При нашем обиталище находился садик, которым мы пользовались, как и всем домом, потому что владелец дома, нас приютивший, тут не жил. В своей сердечной смуте кинулся я туда, где жаркой схватке, в которой я схватился с собой, никто не помешал бы до самого конца ее – Ты знал какого, а я нет: я безумствовал, чтобы войти в разум, и умирал, чтобы жить; я знал, в каком я зле, и не знал, какое благо уже вот-вот ждет меня. Итак, я отправился в сад и за мной, след в след, Алипий. Его присутствие не нарушало моего уединения. И как бы он оставил меня в таком состоянии? Мы сели как можно дальше от построек. Душа моя глухо стонала, негодуя неистовым негодованием на то, что я не шел на союз с Тобой, Господи, а что надобно идти к Тебе, об этом кричали "все кости мои" и возносили хвалой до небес. И не нужно тут ни кораблей, ни колесниц четверкой, ни ходьбы: расстояния не больше, чем от дома до места, где мы сидели. Стоит лишь захотеть идти, и ты уже не только идешь, ты уже у цели, но захотеть надо сильно, от всего сердца, а не метаться взад-вперед со своей полубольной волей, в которой одно желание борется с другим, и то одно берет верх, то другое.
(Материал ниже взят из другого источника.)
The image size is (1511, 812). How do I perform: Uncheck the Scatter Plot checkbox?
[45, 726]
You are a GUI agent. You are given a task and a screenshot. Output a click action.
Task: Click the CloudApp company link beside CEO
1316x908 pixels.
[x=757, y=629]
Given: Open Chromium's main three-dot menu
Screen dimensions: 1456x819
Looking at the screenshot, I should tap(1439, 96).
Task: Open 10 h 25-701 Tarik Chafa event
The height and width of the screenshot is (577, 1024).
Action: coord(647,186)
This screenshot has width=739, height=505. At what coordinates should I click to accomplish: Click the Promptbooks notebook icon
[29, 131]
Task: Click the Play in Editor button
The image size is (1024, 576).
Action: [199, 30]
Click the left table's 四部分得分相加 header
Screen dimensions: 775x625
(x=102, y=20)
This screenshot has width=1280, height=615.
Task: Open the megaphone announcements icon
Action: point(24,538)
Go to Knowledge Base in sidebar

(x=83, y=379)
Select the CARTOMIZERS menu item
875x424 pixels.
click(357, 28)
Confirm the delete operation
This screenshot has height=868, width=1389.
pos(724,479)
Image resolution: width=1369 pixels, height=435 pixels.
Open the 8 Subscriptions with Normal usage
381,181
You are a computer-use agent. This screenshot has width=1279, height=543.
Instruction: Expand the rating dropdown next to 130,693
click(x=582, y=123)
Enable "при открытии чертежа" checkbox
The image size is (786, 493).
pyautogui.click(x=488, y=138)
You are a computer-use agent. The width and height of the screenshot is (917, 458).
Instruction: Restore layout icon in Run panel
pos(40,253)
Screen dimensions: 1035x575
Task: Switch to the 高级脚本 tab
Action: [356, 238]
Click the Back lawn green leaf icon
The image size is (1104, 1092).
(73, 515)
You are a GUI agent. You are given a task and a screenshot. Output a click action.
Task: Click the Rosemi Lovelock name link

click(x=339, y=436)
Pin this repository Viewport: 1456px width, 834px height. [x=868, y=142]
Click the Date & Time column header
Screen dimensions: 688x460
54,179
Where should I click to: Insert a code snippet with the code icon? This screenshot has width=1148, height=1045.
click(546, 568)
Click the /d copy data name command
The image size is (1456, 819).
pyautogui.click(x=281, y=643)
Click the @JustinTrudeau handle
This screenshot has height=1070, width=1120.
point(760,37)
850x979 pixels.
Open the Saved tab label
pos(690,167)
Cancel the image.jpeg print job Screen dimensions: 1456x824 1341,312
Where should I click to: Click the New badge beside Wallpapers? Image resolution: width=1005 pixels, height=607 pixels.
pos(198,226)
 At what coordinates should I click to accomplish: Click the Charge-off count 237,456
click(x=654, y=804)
В мучениях этой нерешительности я делал много жестов, которые люди иногда хотят сделать и не могут, если у них нет соответственных членов, если эти члены скованы, расслаблены усталостью или им что-то мешает. Если я рвал волосы, ударял себя по лбу; сцепив пальцы, обхватывал колено, то я делал это, потому что хотел. Я мог, однако, захотеть и не сделать, откажи мне члены мои в повиновении. Я делал, следовательно, многое в той области, где "хотеть" и "мочь" не равнозначны, и не делал того, что мне было несравненно желаннее, и что я мог сделать, стоило только пожелать, а я уж во всяком случае желал пожелать. Тут ведь возможность сделать и желание сделать равнозначны: пожелать – значит уже сделать. И однако ничего не делалось: тело мое легче повиновалось самым ничтожным желаниям души (двигаться членам, как я хотел), чем душа в исполнении главного желания своего – исполнения, зависящего от одной ее воли.